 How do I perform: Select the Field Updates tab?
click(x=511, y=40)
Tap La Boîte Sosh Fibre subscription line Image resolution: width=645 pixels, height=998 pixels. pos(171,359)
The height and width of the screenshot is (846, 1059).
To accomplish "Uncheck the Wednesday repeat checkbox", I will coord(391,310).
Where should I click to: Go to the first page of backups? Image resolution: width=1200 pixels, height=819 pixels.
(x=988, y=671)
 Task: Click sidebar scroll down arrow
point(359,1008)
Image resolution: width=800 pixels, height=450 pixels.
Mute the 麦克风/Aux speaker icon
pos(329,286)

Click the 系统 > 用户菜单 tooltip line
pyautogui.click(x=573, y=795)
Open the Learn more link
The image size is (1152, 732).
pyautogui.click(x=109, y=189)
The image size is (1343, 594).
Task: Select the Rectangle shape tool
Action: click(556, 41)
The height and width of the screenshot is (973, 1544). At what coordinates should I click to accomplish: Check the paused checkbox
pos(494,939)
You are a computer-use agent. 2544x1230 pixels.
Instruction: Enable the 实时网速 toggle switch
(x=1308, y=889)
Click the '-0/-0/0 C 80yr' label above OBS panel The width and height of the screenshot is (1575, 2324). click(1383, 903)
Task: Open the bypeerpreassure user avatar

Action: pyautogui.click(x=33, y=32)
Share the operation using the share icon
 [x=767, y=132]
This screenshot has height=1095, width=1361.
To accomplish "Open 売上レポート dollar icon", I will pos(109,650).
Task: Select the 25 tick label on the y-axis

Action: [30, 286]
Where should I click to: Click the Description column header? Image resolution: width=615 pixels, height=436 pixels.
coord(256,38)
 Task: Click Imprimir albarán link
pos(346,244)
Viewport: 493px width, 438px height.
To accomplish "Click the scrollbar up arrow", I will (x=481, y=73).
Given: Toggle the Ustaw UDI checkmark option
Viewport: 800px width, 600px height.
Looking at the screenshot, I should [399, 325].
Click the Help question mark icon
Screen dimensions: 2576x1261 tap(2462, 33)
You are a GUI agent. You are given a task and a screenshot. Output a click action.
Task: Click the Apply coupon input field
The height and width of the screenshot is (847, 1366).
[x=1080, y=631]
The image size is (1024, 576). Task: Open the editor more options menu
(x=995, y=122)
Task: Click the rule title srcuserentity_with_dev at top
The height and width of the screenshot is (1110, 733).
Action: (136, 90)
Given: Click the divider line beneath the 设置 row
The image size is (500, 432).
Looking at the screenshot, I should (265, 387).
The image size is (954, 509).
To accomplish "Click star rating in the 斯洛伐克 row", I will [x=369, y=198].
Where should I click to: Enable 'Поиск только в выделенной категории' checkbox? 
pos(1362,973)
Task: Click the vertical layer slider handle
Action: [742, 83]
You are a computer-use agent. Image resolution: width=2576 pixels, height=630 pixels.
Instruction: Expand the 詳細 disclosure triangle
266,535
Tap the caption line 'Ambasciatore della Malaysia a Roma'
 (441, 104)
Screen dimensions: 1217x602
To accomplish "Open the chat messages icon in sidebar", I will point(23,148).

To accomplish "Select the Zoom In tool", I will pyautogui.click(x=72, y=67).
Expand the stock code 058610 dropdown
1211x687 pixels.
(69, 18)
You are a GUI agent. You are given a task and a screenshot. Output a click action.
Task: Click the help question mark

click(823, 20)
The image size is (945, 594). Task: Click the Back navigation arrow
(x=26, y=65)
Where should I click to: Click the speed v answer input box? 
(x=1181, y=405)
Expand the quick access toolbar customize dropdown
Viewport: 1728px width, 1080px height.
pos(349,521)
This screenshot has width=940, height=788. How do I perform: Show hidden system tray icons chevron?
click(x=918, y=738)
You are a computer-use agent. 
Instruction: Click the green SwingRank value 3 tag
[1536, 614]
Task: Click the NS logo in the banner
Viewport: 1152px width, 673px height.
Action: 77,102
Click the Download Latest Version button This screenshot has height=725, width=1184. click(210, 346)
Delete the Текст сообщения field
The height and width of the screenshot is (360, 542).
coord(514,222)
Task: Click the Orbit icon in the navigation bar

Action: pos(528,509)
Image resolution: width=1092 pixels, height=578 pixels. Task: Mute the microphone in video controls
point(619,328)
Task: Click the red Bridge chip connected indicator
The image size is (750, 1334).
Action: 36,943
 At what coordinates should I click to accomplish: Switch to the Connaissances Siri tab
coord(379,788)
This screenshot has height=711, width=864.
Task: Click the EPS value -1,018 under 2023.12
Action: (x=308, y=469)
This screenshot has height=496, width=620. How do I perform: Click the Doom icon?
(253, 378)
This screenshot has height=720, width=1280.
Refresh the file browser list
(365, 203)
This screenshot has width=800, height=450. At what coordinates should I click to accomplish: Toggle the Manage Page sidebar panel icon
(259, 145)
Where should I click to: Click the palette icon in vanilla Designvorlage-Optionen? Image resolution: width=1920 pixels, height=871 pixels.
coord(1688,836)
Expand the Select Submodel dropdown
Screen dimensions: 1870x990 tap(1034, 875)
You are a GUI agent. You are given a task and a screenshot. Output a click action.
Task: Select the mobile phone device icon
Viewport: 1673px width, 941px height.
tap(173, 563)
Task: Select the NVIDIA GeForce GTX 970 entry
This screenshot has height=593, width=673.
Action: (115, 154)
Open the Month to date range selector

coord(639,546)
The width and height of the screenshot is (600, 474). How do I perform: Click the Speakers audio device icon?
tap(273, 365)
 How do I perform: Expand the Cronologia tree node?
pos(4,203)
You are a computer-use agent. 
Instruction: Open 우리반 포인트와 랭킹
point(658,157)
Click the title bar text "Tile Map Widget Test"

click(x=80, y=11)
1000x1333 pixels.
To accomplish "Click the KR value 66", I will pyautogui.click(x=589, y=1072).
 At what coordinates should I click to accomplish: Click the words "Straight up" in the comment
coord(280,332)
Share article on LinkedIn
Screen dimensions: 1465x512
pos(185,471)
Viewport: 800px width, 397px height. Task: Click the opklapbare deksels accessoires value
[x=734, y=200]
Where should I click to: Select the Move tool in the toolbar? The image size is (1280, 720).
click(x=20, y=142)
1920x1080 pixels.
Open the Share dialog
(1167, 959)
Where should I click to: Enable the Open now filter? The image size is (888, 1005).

──────────

◆ To be done:
Copy all of the records above word for word, keeping every line exactly as it appears.

◆ Completed task:
 How do I perform: Select the Field Updates tab?
click(x=511, y=40)
Tap La Boîte Sosh Fibre subscription line Image resolution: width=645 pixels, height=998 pixels. pos(171,359)
The height and width of the screenshot is (846, 1059).
To accomplish "Uncheck the Wednesday repeat checkbox", I will coord(391,310).
Where should I click to: Go to the first page of backups? Image resolution: width=1200 pixels, height=819 pixels.
(x=988, y=671)
 Task: Click sidebar scroll down arrow
point(359,1008)
Image resolution: width=800 pixels, height=450 pixels.
Mute the 麦克风/Aux speaker icon
pos(329,286)

Click the 系统 > 用户菜单 tooltip line
pyautogui.click(x=573, y=795)
Open the Learn more link
The image size is (1152, 732).
pyautogui.click(x=109, y=189)
The image size is (1343, 594).
Task: Select the Rectangle shape tool
Action: click(556, 41)
The height and width of the screenshot is (973, 1544). At what coordinates should I click to accomplish: Check the paused checkbox
pos(494,939)
You are a computer-use agent. 2544x1230 pixels.
Instruction: Enable the 实时网速 toggle switch
(x=1308, y=889)
Click the '-0/-0/0 C 80yr' label above OBS panel The width and height of the screenshot is (1575, 2324). click(1383, 903)
Task: Open the bypeerpreassure user avatar

Action: pyautogui.click(x=33, y=32)
Share the operation using the share icon
 [x=767, y=132]
This screenshot has height=1095, width=1361.
To accomplish "Open 売上レポート dollar icon", I will pos(109,650).
Task: Select the 25 tick label on the y-axis

Action: [30, 286]
Where should I click to: Click the Description column header? Image resolution: width=615 pixels, height=436 pixels.
coord(256,38)
 Task: Click Imprimir albarán link
pos(346,244)
Viewport: 493px width, 438px height.
To accomplish "Click the scrollbar up arrow", I will (x=481, y=73).
Given: Toggle the Ustaw UDI checkmark option
Viewport: 800px width, 600px height.
Looking at the screenshot, I should [399, 325].
Click the Help question mark icon
Screen dimensions: 2576x1261 tap(2462, 33)
You are a GUI agent. You are given a task and a screenshot. Output a click action.
Task: Click the Apply coupon input field
The height and width of the screenshot is (847, 1366).
[x=1080, y=631]
The image size is (1024, 576). Task: Open the editor more options menu
(x=995, y=122)
Task: Click the rule title srcuserentity_with_dev at top
The height and width of the screenshot is (1110, 733).
Action: (136, 90)
Given: Click the divider line beneath the 设置 row
The image size is (500, 432).
Looking at the screenshot, I should (265, 387).
The image size is (954, 509).
To accomplish "Click star rating in the 斯洛伐克 row", I will [x=369, y=198].
Where should I click to: Enable 'Поиск только в выделенной категории' checkbox? 
pos(1362,973)
Task: Click the vertical layer slider handle
Action: [742, 83]
You are a computer-use agent. Image resolution: width=2576 pixels, height=630 pixels.
Instruction: Expand the 詳細 disclosure triangle
266,535
Tap the caption line 'Ambasciatore della Malaysia a Roma'
 (441, 104)
Screen dimensions: 1217x602
To accomplish "Open the chat messages icon in sidebar", I will point(23,148).

To accomplish "Select the Zoom In tool", I will pyautogui.click(x=72, y=67).
Expand the stock code 058610 dropdown
1211x687 pixels.
(69, 18)
You are a GUI agent. You are given a task and a screenshot. Output a click action.
Task: Click the help question mark

click(823, 20)
The image size is (945, 594). Task: Click the Back navigation arrow
(x=26, y=65)
Where should I click to: Click the speed v answer input box? 
(x=1181, y=405)
Expand the quick access toolbar customize dropdown
Viewport: 1728px width, 1080px height.
pos(349,521)
This screenshot has width=940, height=788. How do I perform: Show hidden system tray icons chevron?
click(x=918, y=738)
You are a computer-use agent. 
Instruction: Click the green SwingRank value 3 tag
[1536, 614]
Task: Click the NS logo in the banner
Viewport: 1152px width, 673px height.
Action: 77,102
Click the Download Latest Version button This screenshot has height=725, width=1184. click(210, 346)
Delete the Текст сообщения field
The height and width of the screenshot is (360, 542).
coord(514,222)
Task: Click the Orbit icon in the navigation bar

Action: pos(528,509)
Image resolution: width=1092 pixels, height=578 pixels. Task: Mute the microphone in video controls
point(619,328)
Task: Click the red Bridge chip connected indicator
The image size is (750, 1334).
Action: 36,943
 At what coordinates should I click to accomplish: Switch to the Connaissances Siri tab
coord(379,788)
This screenshot has height=711, width=864.
Task: Click the EPS value -1,018 under 2023.12
Action: (x=308, y=469)
This screenshot has height=496, width=620. How do I perform: Click the Doom icon?
(253, 378)
This screenshot has height=720, width=1280.
Refresh the file browser list
(365, 203)
This screenshot has width=800, height=450. At what coordinates should I click to accomplish: Toggle the Manage Page sidebar panel icon
(259, 145)
Where should I click to: Click the palette icon in vanilla Designvorlage-Optionen? Image resolution: width=1920 pixels, height=871 pixels.
coord(1688,836)
Expand the Select Submodel dropdown
Screen dimensions: 1870x990 tap(1034, 875)
You are a GUI agent. You are given a task and a screenshot. Output a click action.
Task: Select the mobile phone device icon
Viewport: 1673px width, 941px height.
tap(173, 563)
Task: Select the NVIDIA GeForce GTX 970 entry
This screenshot has height=593, width=673.
Action: (115, 154)
Open the Month to date range selector

coord(639,546)
The width and height of the screenshot is (600, 474). How do I perform: Click the Speakers audio device icon?
tap(273, 365)
 How do I perform: Expand the Cronologia tree node?
pos(4,203)
You are a computer-use agent. 
Instruction: Open 우리반 포인트와 랭킹
point(658,157)
Click the title bar text "Tile Map Widget Test"

click(x=80, y=11)
1000x1333 pixels.
To accomplish "Click the KR value 66", I will pyautogui.click(x=589, y=1072).
 At what coordinates should I click to accomplish: Click the words "Straight up" in the comment
coord(280,332)
Share article on LinkedIn
Screen dimensions: 1465x512
pos(185,471)
Viewport: 800px width, 397px height. Task: Click the opklapbare deksels accessoires value
[x=734, y=200]
Where should I click to: Select the Move tool in the toolbar? The image size is (1280, 720).
click(x=20, y=142)
1920x1080 pixels.
Open the Share dialog
(1167, 959)
Where should I click to: Enable the Open now filter? The image size is (888, 1005).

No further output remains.